:: RECORDED DATA ::
******************************
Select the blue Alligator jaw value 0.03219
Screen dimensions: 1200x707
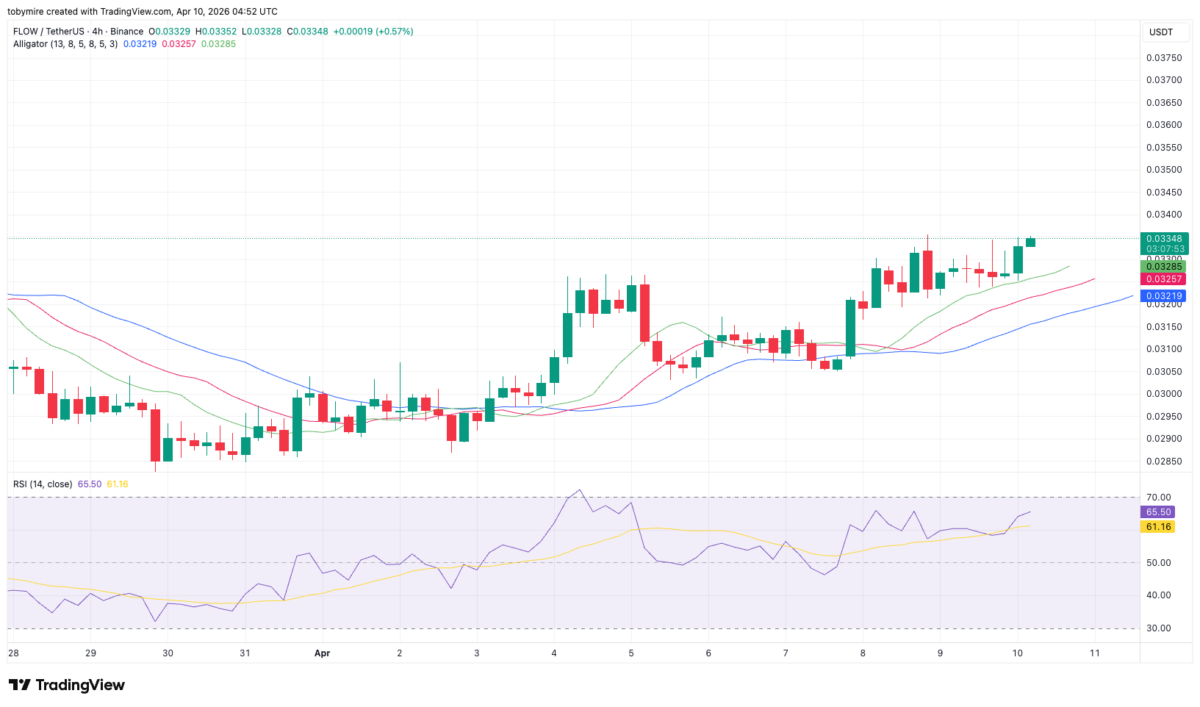(1164, 296)
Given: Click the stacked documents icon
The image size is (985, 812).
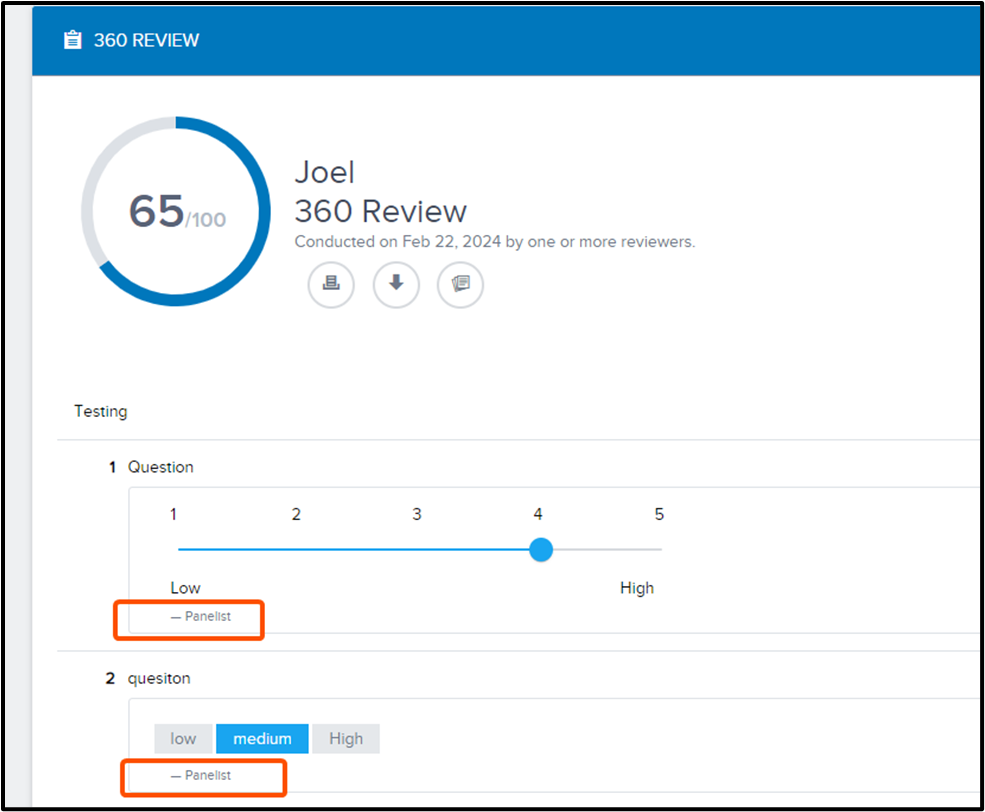Looking at the screenshot, I should 460,284.
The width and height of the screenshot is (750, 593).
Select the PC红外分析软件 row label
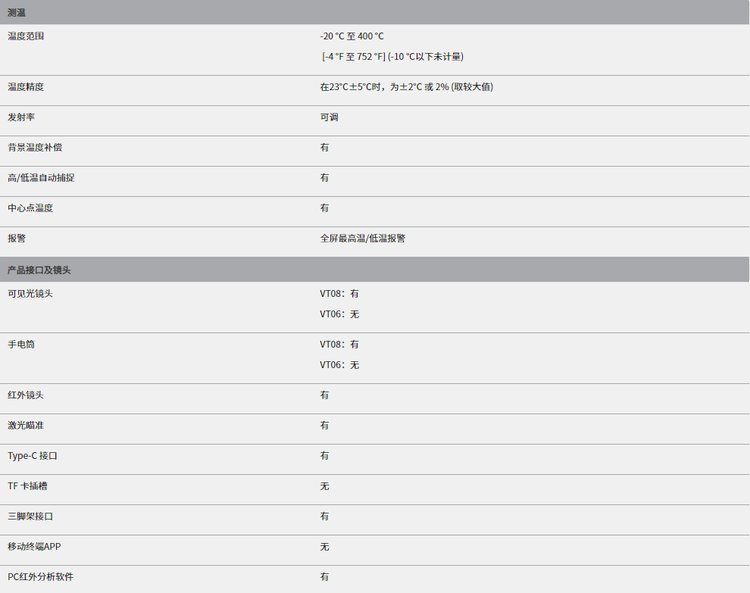point(41,577)
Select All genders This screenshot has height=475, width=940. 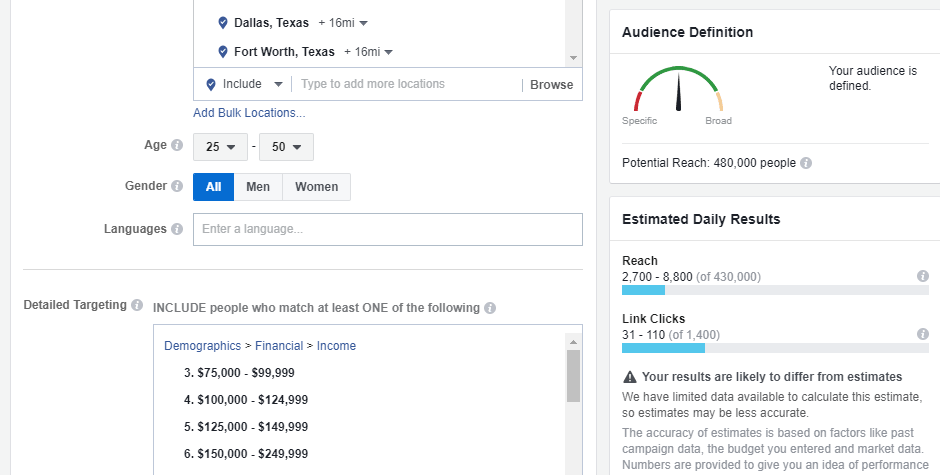(213, 187)

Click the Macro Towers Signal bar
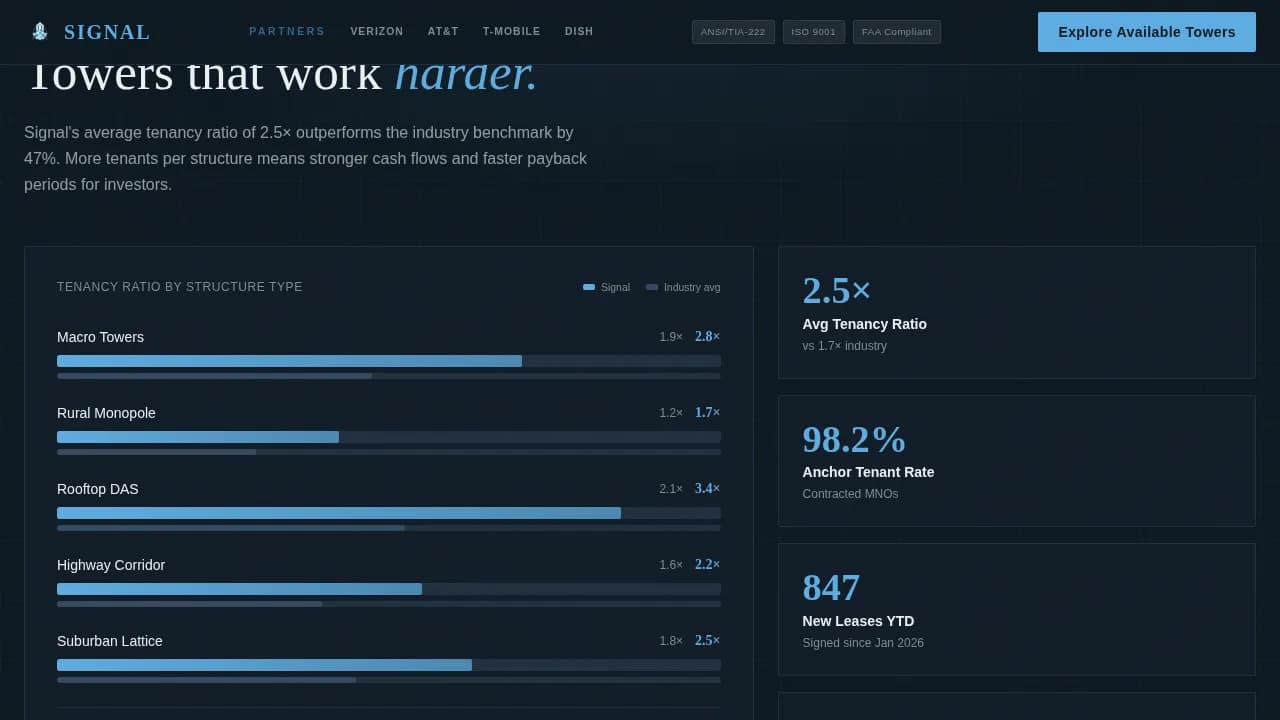tap(289, 361)
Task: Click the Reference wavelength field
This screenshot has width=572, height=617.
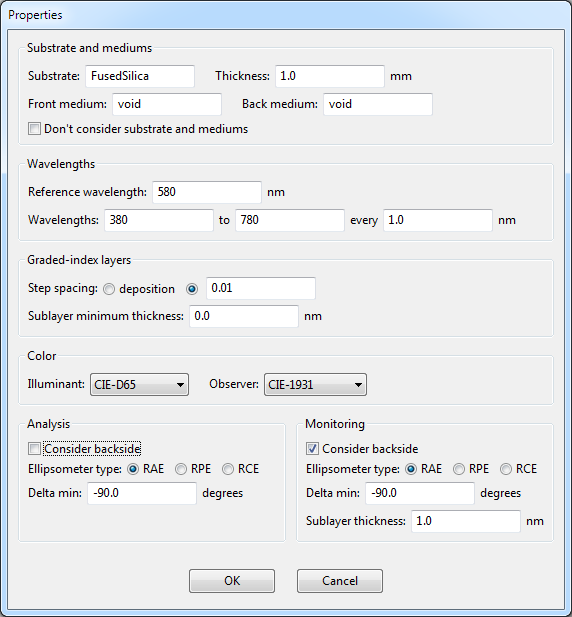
******************************
:: WHAT TO PRODUCE ::
Lay out everything from the line containing "Task: Click the Reference wavelength field" down to the end of the records as a Markdown table with the columns "Number" and "Line", omitting blank lines. Leave the pictures out of the table.

:: FULL ANSWER ::
| Number | Line |
|---|---|
| 1 | Task: Click the Reference wavelength field |
| 2 | This screenshot has width=572, height=617. |